During our first Sprint Retro and Planning, the App Shiftwork’s business requirements were discussed. Shiftwork will serve as an online meeting place for shiftwork-type businesses and shift-workers. We were advised then not to think about implementation but to focus on business and user needs, drawing out the MVP.
We planned out what data will be stored in the database and at the end of the meeting, we split the tasks between ourselves.
I appreciate how we split the tasks of creating the issues and communicated effectively.
As a self-taught developer(quote and unquote), who has never worked on a team, I’m learning how Teamwork is such an essential skill that offers endless ways for learning. I am indeed glad to be a part of Our Time for Tech and the CODECOLLAB track.

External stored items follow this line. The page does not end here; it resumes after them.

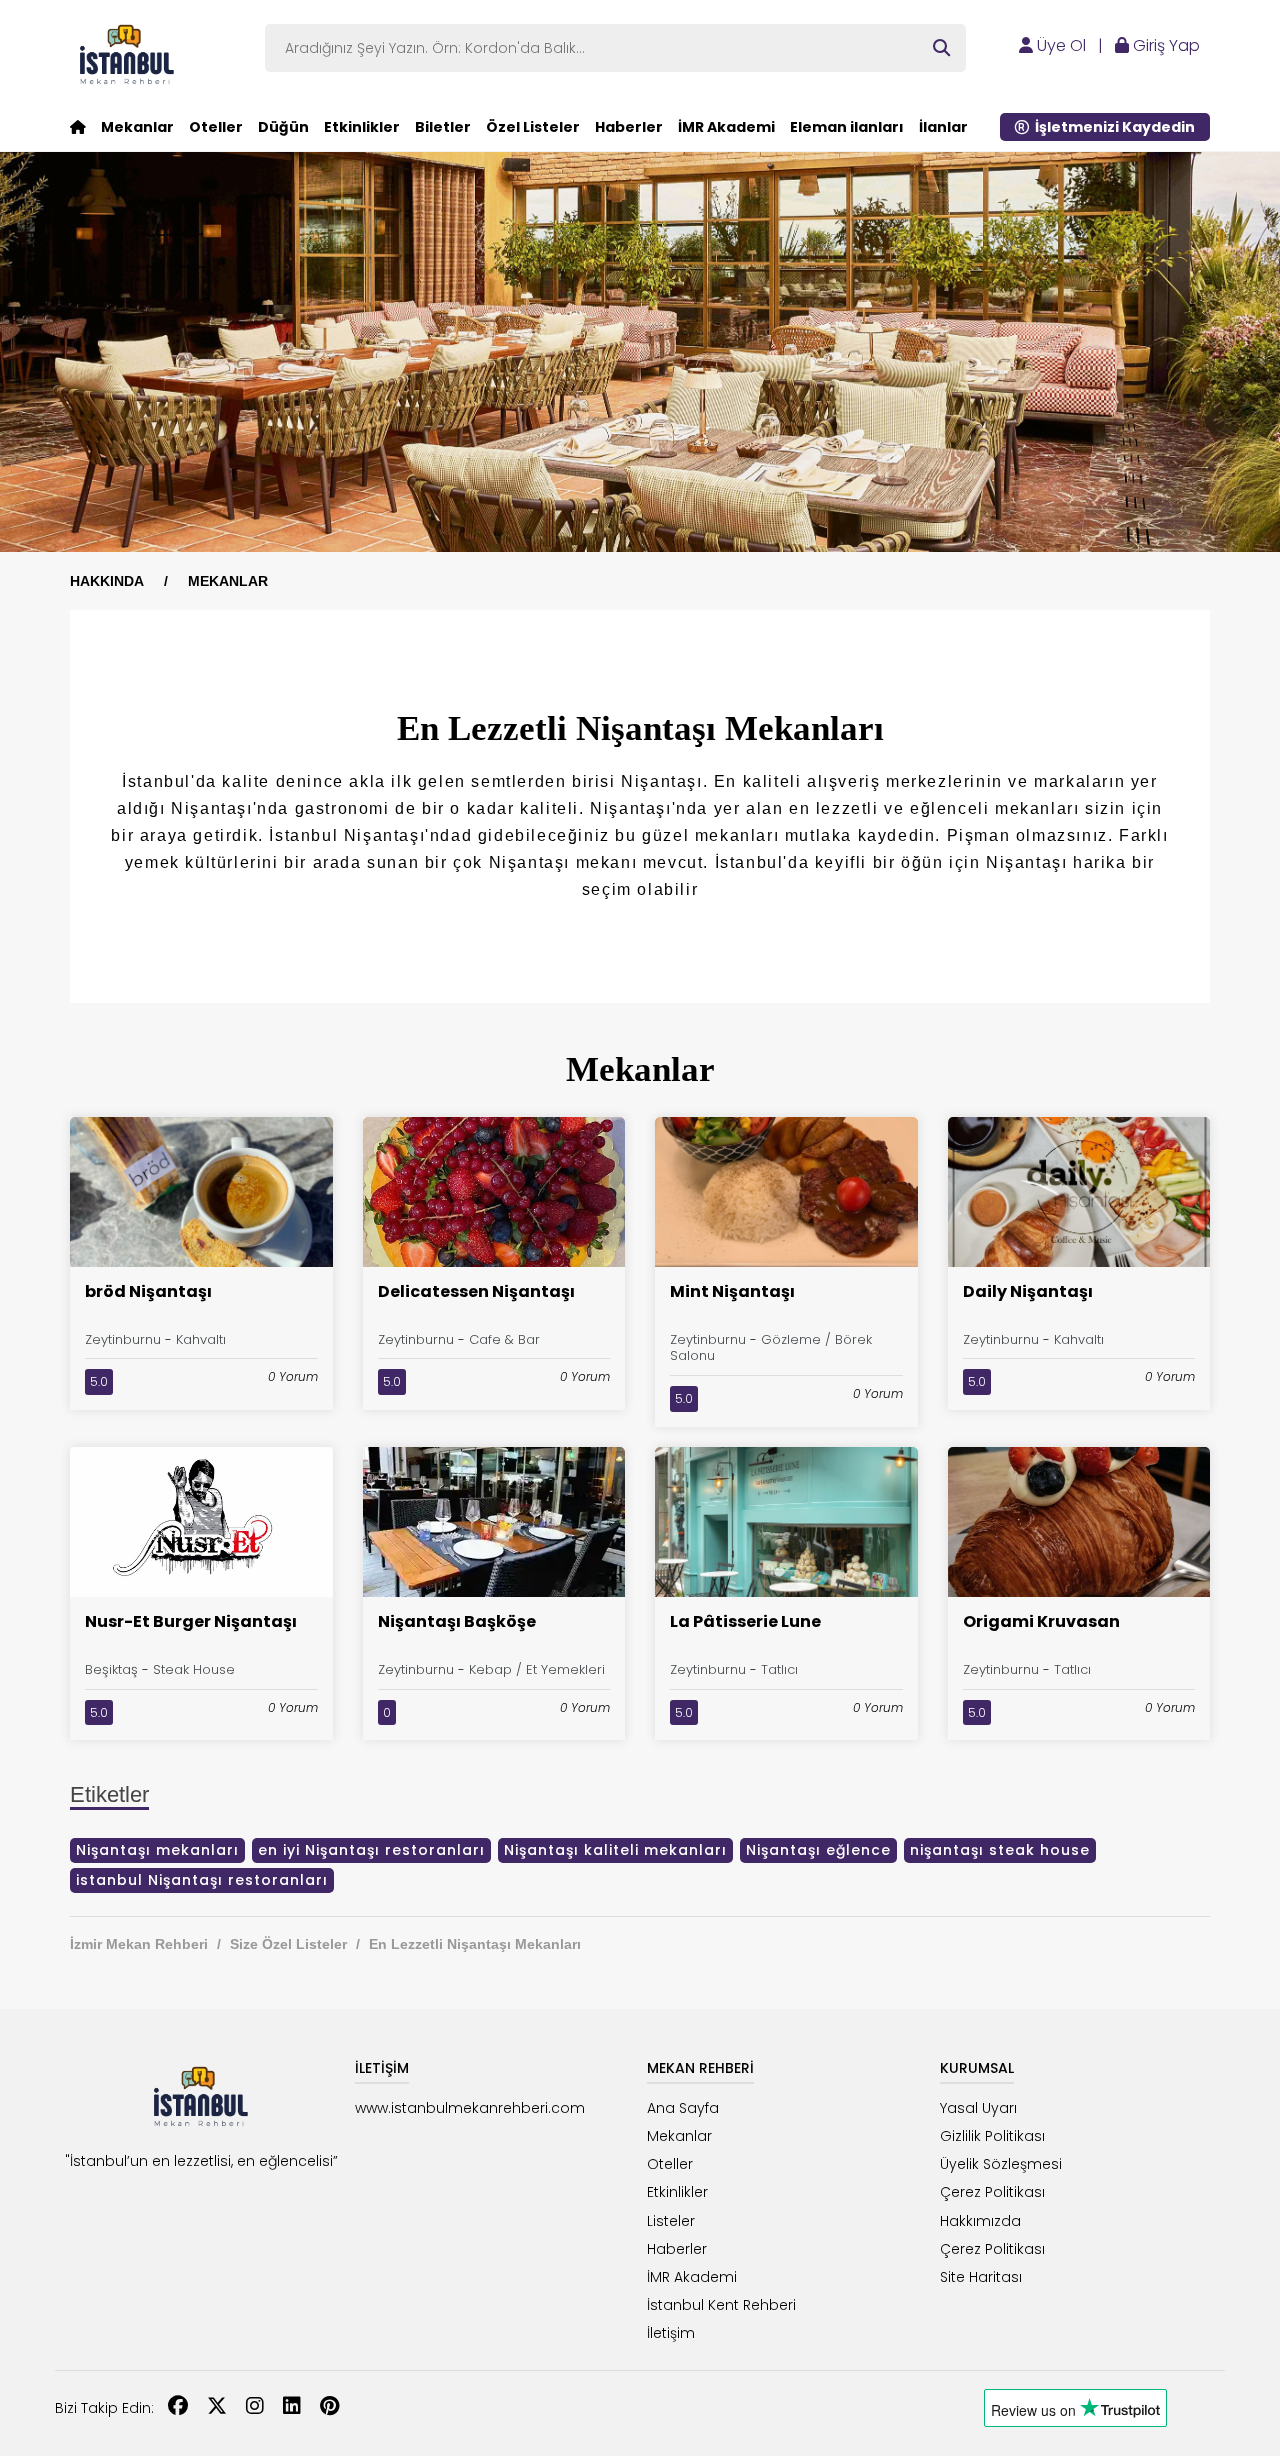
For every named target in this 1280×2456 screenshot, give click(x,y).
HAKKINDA (107, 581)
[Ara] (941, 48)
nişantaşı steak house (1000, 1850)
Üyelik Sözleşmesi (1001, 2164)
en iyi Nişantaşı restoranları (371, 1850)
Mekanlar (137, 127)
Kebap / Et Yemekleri (537, 1669)
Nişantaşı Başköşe (457, 1621)
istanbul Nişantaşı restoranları (202, 1880)
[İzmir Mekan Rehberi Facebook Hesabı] (178, 2408)
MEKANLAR (228, 581)
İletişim (671, 2333)
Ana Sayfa (683, 2108)
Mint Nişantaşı (732, 1291)
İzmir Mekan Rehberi (139, 1944)
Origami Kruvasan (1041, 1621)
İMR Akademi (726, 127)
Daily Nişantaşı (1028, 1291)
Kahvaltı (201, 1339)
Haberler (629, 127)
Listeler (671, 2221)
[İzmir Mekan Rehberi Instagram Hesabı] (255, 2408)
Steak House (194, 1669)
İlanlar (943, 127)
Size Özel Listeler (288, 1944)
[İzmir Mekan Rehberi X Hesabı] (217, 2408)
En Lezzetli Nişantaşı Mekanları (475, 1944)
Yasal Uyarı (978, 2108)
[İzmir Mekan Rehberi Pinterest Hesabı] (329, 2408)
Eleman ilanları (847, 127)
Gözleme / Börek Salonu (771, 1348)
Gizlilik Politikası (992, 2136)
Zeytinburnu (123, 1339)
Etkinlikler (362, 127)
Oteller (216, 127)
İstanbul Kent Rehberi (721, 2305)
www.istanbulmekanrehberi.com (470, 2108)
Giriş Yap (1164, 45)
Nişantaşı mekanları (157, 1850)
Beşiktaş (111, 1669)
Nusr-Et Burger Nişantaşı (191, 1621)
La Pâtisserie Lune (745, 1621)
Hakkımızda (980, 2221)
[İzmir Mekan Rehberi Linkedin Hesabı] (292, 2408)
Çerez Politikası (992, 2192)
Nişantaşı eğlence (818, 1850)
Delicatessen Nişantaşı (476, 1291)
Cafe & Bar (504, 1339)
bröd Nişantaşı (148, 1291)
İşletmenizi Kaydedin (1112, 127)
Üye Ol (1059, 45)
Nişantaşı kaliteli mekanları (615, 1850)
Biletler (443, 127)
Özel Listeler (533, 127)
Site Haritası (981, 2277)
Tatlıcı (779, 1669)
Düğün (283, 127)
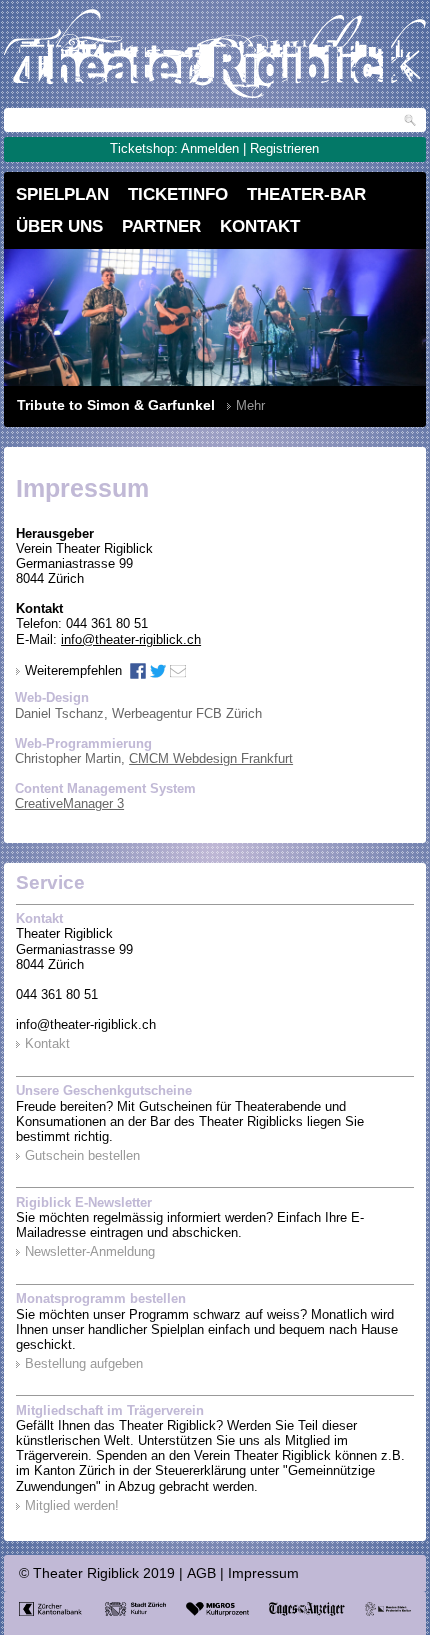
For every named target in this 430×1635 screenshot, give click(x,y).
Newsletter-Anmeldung (90, 1252)
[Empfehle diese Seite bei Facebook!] (138, 671)
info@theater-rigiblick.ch (131, 640)
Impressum (263, 1573)
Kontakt (260, 226)
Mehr (250, 406)
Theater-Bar (306, 194)
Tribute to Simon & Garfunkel (116, 405)
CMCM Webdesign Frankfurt (211, 759)
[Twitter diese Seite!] (158, 671)
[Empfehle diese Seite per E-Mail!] (178, 671)
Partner (161, 226)
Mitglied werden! (72, 1506)
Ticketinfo (178, 194)
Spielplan (62, 194)
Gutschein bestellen (82, 1156)
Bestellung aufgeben (84, 1364)
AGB (201, 1573)
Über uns (59, 226)
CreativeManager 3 (69, 804)
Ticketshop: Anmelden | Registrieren (214, 149)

For this past few weeks, here is what I have learned:
Creating a rationale in the deliberation of what to do before the implementation of an app is good for a developer. It is important to know your why, putting the user into consideration. You’ve to put yourself in the user’s shoes to know if he or she will have a great user experience. I learned this from Cam, my fellow Dev, on the team.
Our goal isn’t to build a perfect, ‘beautiful’ application or stay in our comfort zones. It is more beneficial to focus on functionality than more aesthetics for this project.
Speaking up on time when running into or having issues.
Identifying and managing scope creep. It’s okay to recognize what we cannot build within a certain amount of time. Managing our scope helps us focus and deliver quality software in the time we promised.
Learning something new every day, documenting my journey/little learnings with a notepad, making necessary efforts to be on target with tasks, and knowing that no question/observation is stupid.
I’m looking forward to more learning. Thanks for reading!